Mrkvicka: Gehrer soll "Sicherheitsnetz" für 4.000 Jugendliche endlich zustimmen

Wien (OTS) - In den gestern, Dienstag abends, abgeschlossenen Experten-Verhandlungen zum Nationalen Aktionsplan für Beschäftigung NAP wurde die Sozialpartnervereinbarung zur Berufsausbildung im wesentlichen bestätigt, berichtet der Leiter des AK Bildungsbereiches, Franz Mrkvicka. Die Frage des "Sicherheitsnetzes" für 4.000 bis 6.000 Jugendliche - die Sozialpartner hatten Berufslehrgänge als Übergangslösung vorgeschlagen - wurde an eine Politikerrunde nächste Woche weiterverwiesen, weil das Unterrichtsministerium nicht zustimmte. Mrkvicka kritisiert als "absolut unverständlich, daß das Unterrichtsministerium blockiert, obwohl alle Einwände entkräftet wurden". ****

Die Einwände von Unterrichtsministerin Elisabeth Gehrer, daß ein Sicherheitsnetz von Berufslehrgängen mindestens 4 Mrd Schilling koste und verfassungsgesetzliche Änderungen brauche, konnten vom Unterrichtsministerium nicht belegt werden. Die Experten der Regierung und der Sozialpartner haben festgestellt, daß eine einfache Anpassung des Schulorganisationsgesetzes genüge und
Kosten von 400 Millionen Schilling im Jahr entstünden.

Umso unverständlicher ist für Mrkvicka, daß das Unterrichtsministerium dem Sozialpartnervorschlag der Berufslehrgänge trotzdem nicht zustimmte. Es geht dabei um ein Sicherheitsnetz für 4.000 bis 6.000 Jugendliche, die im Herbst einen Ausbildungsplatz brauchen, bis sie eine Lehrstelle bekommen. Die Anbindung dieser Berufslehrgänge an die Berufsschulen sei "die einfachste und wirksamste Maßnahme, den Jugendlichen für den Herbst Sicherheit zu geben, daß sie einen Ausbildungsplatz bekommen." Den Jugendlichen müsse das Recht auf Ausbildung gesichert werden.

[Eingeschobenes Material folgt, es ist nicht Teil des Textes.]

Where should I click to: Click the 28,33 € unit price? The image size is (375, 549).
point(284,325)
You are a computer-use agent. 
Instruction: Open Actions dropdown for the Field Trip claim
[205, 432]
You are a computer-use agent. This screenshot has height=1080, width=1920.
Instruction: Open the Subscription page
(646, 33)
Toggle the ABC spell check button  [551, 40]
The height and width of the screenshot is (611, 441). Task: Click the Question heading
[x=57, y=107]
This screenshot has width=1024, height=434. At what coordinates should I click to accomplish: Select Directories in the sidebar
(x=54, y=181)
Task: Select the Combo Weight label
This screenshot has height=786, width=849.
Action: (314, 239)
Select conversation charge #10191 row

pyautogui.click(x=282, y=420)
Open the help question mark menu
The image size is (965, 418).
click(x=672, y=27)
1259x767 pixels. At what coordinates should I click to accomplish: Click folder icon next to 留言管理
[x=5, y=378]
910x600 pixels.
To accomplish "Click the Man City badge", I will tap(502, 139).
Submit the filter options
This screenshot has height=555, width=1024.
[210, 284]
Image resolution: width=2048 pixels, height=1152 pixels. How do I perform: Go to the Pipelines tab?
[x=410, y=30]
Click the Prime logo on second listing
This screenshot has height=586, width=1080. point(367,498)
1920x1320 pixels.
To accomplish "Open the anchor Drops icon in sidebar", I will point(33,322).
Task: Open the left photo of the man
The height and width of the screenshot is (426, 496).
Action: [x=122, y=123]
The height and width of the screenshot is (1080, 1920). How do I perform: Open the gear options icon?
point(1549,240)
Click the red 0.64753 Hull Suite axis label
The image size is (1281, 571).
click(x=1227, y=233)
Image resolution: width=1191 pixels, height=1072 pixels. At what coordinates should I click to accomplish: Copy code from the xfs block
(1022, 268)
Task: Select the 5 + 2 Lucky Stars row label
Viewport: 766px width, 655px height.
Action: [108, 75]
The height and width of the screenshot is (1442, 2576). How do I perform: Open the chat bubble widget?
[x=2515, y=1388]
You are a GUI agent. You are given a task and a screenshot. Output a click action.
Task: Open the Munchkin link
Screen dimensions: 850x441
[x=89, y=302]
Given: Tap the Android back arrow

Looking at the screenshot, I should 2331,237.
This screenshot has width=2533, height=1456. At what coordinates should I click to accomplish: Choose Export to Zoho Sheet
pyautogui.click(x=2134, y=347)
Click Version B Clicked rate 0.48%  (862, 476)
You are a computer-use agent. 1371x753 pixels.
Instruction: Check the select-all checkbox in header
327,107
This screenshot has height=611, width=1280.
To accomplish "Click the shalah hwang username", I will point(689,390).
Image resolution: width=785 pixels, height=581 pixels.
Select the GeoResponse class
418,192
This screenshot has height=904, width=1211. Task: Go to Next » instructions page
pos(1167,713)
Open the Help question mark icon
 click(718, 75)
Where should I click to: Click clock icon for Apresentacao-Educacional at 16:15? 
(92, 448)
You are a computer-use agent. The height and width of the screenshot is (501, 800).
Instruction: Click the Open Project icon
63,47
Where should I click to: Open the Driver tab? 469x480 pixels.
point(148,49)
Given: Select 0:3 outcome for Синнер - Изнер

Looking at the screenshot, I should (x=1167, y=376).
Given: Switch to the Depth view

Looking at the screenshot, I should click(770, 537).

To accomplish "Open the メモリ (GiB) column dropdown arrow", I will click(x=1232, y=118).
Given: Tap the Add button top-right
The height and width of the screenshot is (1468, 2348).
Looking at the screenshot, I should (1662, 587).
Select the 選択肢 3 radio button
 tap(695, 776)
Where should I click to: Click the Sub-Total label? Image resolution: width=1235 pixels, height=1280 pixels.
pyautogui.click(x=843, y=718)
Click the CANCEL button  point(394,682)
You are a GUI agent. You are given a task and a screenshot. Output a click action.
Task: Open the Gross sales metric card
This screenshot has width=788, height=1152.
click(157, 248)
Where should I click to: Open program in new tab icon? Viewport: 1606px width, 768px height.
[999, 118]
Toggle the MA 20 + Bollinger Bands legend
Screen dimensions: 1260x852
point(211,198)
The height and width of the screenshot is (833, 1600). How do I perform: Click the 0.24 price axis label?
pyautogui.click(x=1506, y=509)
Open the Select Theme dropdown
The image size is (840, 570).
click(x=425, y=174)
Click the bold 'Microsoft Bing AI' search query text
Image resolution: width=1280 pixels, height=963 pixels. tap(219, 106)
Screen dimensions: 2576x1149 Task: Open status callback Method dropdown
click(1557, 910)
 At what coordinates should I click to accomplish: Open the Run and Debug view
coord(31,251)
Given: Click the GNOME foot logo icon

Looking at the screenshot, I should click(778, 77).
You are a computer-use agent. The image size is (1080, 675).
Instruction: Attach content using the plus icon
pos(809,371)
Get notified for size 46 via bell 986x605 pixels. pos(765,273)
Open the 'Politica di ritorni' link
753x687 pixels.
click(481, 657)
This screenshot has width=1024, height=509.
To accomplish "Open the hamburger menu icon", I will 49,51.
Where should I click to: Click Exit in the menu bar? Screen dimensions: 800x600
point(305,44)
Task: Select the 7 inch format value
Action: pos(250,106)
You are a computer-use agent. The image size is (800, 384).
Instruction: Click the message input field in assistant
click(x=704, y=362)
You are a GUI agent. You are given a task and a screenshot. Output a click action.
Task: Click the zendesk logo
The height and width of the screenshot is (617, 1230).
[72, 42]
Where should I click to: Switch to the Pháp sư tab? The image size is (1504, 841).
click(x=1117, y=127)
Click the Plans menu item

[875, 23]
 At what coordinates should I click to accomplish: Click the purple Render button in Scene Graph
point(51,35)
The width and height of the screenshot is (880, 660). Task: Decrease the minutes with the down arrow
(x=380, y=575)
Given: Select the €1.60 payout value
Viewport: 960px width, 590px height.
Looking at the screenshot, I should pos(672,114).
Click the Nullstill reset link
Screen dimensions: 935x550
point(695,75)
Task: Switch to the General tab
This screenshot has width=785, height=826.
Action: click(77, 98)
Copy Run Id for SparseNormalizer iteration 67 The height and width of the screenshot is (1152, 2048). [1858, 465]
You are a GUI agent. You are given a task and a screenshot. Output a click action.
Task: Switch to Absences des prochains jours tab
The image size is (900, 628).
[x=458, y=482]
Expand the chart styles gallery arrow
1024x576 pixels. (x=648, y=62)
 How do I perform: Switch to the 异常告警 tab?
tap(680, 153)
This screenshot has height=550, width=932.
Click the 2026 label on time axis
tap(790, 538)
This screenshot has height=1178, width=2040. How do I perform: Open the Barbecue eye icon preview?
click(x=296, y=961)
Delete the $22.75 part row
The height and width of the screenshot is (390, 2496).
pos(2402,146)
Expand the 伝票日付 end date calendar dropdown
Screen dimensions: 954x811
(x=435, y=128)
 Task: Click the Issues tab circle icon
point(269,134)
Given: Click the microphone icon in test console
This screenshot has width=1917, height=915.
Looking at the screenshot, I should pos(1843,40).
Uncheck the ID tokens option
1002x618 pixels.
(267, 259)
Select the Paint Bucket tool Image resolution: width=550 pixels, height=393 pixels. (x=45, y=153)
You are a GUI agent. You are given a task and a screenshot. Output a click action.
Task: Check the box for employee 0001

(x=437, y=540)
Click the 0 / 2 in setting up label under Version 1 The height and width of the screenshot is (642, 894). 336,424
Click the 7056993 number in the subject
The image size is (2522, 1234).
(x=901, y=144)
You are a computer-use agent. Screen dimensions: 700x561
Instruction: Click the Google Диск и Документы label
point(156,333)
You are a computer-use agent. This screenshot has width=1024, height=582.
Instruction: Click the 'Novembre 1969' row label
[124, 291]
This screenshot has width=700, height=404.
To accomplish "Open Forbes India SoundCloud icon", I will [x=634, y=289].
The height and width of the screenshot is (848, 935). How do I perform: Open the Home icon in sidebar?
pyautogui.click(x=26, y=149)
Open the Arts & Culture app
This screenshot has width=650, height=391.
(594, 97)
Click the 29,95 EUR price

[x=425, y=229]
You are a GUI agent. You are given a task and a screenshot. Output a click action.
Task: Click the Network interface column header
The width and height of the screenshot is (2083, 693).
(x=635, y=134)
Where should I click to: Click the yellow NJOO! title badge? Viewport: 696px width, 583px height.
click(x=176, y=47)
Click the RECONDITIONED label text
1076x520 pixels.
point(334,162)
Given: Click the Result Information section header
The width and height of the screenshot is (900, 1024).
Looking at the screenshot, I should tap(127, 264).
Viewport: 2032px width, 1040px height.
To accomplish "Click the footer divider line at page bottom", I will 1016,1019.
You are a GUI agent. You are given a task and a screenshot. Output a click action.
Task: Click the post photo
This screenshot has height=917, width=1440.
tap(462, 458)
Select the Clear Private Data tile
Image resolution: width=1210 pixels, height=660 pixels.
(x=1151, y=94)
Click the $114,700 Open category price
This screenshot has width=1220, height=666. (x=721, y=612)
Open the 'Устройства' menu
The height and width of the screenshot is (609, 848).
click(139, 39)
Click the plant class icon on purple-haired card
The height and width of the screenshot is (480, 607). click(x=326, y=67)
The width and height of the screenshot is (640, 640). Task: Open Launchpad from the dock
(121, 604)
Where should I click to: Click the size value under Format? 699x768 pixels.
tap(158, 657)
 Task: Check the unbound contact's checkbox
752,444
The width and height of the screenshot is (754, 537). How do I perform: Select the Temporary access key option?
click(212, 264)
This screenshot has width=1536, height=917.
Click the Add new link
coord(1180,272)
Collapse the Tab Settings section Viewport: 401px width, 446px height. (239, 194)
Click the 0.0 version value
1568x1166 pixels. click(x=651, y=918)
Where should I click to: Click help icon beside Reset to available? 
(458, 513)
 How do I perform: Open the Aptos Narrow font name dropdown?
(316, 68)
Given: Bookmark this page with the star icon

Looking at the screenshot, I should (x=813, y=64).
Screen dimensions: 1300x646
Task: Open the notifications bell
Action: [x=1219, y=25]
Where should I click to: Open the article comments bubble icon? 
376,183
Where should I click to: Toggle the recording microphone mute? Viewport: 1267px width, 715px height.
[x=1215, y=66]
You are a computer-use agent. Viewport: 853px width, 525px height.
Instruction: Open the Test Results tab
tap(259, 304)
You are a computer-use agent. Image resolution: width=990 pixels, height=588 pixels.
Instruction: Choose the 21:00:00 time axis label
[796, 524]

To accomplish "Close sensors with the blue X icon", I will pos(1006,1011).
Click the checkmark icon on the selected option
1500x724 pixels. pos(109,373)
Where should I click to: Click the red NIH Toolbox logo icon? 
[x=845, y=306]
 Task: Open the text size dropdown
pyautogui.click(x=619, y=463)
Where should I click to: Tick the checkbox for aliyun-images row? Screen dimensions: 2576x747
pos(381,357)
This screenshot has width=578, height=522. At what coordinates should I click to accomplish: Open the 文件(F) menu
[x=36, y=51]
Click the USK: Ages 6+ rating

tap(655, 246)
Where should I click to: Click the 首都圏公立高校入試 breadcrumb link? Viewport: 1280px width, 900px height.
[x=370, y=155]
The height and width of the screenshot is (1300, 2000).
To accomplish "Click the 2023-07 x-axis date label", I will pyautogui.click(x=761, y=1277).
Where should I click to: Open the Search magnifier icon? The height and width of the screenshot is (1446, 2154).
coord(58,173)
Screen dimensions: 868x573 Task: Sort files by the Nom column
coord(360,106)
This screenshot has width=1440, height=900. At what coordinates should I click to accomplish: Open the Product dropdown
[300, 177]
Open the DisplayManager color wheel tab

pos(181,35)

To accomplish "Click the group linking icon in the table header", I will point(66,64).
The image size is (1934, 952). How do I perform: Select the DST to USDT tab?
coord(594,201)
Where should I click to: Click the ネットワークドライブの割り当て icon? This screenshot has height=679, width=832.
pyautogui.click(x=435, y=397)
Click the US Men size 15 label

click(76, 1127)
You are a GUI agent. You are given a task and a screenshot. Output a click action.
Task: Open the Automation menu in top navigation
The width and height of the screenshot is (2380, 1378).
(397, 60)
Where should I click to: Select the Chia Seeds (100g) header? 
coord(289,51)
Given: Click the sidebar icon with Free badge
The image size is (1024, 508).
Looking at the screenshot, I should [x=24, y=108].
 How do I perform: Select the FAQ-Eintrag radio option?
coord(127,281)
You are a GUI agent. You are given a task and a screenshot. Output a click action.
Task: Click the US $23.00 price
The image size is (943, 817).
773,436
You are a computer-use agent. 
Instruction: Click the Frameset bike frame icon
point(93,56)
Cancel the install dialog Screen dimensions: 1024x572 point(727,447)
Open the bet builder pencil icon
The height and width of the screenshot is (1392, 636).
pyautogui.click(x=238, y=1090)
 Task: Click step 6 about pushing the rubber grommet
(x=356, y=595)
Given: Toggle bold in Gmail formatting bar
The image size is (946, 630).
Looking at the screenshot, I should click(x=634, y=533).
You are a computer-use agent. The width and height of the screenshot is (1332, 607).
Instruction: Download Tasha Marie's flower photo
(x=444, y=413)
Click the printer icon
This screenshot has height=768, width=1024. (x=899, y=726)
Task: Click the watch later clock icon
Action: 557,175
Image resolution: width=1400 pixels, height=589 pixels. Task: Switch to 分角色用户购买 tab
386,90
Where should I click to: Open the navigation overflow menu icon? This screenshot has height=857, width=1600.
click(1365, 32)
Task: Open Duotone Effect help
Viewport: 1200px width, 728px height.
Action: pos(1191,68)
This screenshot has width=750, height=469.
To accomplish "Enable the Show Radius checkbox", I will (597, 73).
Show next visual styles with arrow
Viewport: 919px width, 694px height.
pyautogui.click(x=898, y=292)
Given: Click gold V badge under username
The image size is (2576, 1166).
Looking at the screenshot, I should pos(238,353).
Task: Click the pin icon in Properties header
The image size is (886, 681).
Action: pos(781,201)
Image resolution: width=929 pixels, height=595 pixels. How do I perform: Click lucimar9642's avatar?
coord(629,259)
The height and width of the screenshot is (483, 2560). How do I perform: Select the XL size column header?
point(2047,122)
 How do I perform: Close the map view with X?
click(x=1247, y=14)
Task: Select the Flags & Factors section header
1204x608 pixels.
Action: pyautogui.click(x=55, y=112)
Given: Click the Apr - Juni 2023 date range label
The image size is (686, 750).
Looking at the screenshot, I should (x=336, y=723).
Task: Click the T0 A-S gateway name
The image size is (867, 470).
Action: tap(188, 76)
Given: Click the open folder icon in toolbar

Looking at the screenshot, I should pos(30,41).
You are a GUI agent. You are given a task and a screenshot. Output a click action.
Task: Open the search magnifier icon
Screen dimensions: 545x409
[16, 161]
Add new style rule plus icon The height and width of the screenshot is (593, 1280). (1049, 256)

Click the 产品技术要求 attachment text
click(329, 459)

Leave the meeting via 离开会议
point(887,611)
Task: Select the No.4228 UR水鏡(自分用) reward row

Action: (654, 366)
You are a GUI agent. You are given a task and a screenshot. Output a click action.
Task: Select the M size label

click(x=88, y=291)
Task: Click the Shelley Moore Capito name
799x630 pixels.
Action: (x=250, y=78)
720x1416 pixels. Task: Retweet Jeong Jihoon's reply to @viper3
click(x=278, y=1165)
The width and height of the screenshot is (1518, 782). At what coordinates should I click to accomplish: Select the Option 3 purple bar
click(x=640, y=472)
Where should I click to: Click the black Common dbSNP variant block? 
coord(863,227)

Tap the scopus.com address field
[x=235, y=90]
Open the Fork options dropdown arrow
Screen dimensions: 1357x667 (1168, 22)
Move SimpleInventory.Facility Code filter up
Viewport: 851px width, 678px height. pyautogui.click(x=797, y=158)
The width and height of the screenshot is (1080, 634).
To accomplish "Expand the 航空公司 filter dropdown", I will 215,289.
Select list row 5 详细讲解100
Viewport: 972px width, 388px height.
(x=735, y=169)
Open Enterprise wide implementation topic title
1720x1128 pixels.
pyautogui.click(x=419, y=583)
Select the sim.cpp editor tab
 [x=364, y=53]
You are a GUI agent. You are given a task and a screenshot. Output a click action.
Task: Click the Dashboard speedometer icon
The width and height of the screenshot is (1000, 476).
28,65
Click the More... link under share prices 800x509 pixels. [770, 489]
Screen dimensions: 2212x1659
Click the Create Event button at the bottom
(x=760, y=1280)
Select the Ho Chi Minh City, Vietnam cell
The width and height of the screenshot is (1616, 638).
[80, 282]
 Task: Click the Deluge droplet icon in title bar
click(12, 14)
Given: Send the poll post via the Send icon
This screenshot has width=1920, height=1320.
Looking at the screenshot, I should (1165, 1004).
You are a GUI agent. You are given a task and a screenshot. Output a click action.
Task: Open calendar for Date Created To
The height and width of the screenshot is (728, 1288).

Auch in den anderen Punkten wurde die Sozialpartnervereinbarung
zum Beitrag der Schule zur Entlastung des Lehrstellenmarktes von
den Verhandlern bestätigt. Die vorgeschlagenen Maßnahmen sind
- Vorsorge, daß geeignete Schüler von berufsbildenden mittleren und höheren Schulen nicht mehr wegen Platzmangels abgewiesen
werden müssen,
- die Möglichkeit an öffentlichen Schulen, den Hauptschulabschluß kostenlos nachholen zu können,
- die Überprüfung des Repetierverbotes für schwache Schüler der ersten Klassen an berufsbildenden Schulen,
- eine Erhöhung der Verbleibquote, damit weniger Schüler abbrechen.